In brief, 20 μg of total RNA was reverse transcribed using random primers and converted into cDNA using reverse transcriptase. After incorporation of aminoallyl-conjugated nucleotides, the RNA was indirectly labelled with Cy3 (tumor RNA) and Cy5 (reference RNA, Amersham, Piscataway, NJ). Each sample was hybridized against the reference RNA in a humid chamber (Arraylt™ Hybridization Cassette, TeleChem Intl., Sunnyvale, CA, USA) for 16 hours at 42°C, washed, and scanned by the Axon GenePix 4000B Scanner (Axon Instruments, Union City, CA, USA). In order to account for potential amplification bias, total RNA was hybridized following the same protocol for 11 samples (20 μg each). We used customized arrays obtained from the National Cancer Institute's microarray core facility. Arrays were used from one print batch and composed of 9, 128 cDNAs denatured and immobilized on a poly-L-lysine-coated glass surface. The gene annotation file (GAL file) used (Hs-UniGEM2-v2px-32Bx18Cx18R.gal) can be found at the facility's website http://nciarray.nci.nih.gov. GenePix software version 4.0.1.17 was used to apply the GAL file through an interactive gridding process. All images of the scanned microarray slides were meticulously inspected for artifacts. Empty spots and aberrant spots and slide regions were flagged for exclusion from analyses [44].

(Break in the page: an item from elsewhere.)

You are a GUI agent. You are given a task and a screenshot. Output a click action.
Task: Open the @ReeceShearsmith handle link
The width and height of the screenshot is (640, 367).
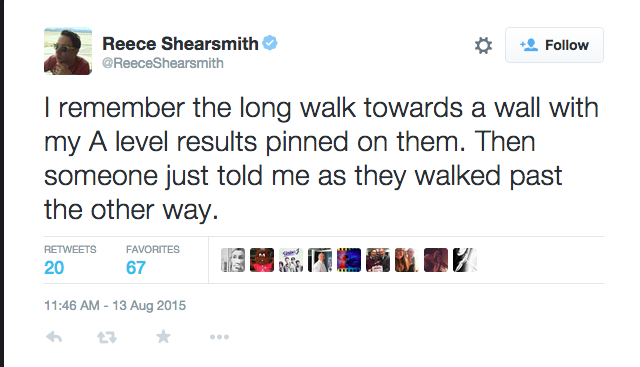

Microarray quality assessment and data analysis (two-group class comparison)

After discarding arrays that did not pass our visual quality filtering, a total of 13 EnD, 9 EnA, and 7 UPSC-A malignancies could be processed for further analysis. All values that did not meet the quality control criteria were treated as missing values as described in supplemental materials (Additional file 5). Intensity ratios were calculated using the background corrected median intensities that were normalized with the locally weighted scatter plot smoother (LOWESS) algorithm for each print-tip group. The fraction of data points used in the local regression (f) was 0.2 and other parameters were adjusted as suggested by Cleveland [45]. The value of f was determined using self versus self experiment. All within-slide normalized ratios were log-transformed (natural base). A total of 4, 995 genes were identified that did not show any missing values across all samples. Out of those 4, 995 genes, differentially expressed genes were identified with pair-wise analysis. To identify differentially expressed genes we used Wilcoxon rank-sum test with a permutation test (p < 0.05) and a step-wise gene selection procedure [17, 46]. Genes that were identified by both approaches were selected for further analysis. Further details of applied algorithms can be found in Additional file 6.

Biological pathway analysis

We used IPA software (v8.7, Ingenuity, Mountain View, CA) to assess the involvement of significantly differentially expressed genes and proteins in known pathways and networks. IPA determined groups of genes that together constitute networks. Such networks indicate how the genes and/or proteins of interest may influence each other above and beyond canonical pathways that are described in the Kyoto Encyclopedia of Genes and Genomes (KEGG, www.genome.jp/kegg). The IPA generated networks are listed in a certain order, with the top networks having a lower likelihood that the generation of the networks was serendipitous.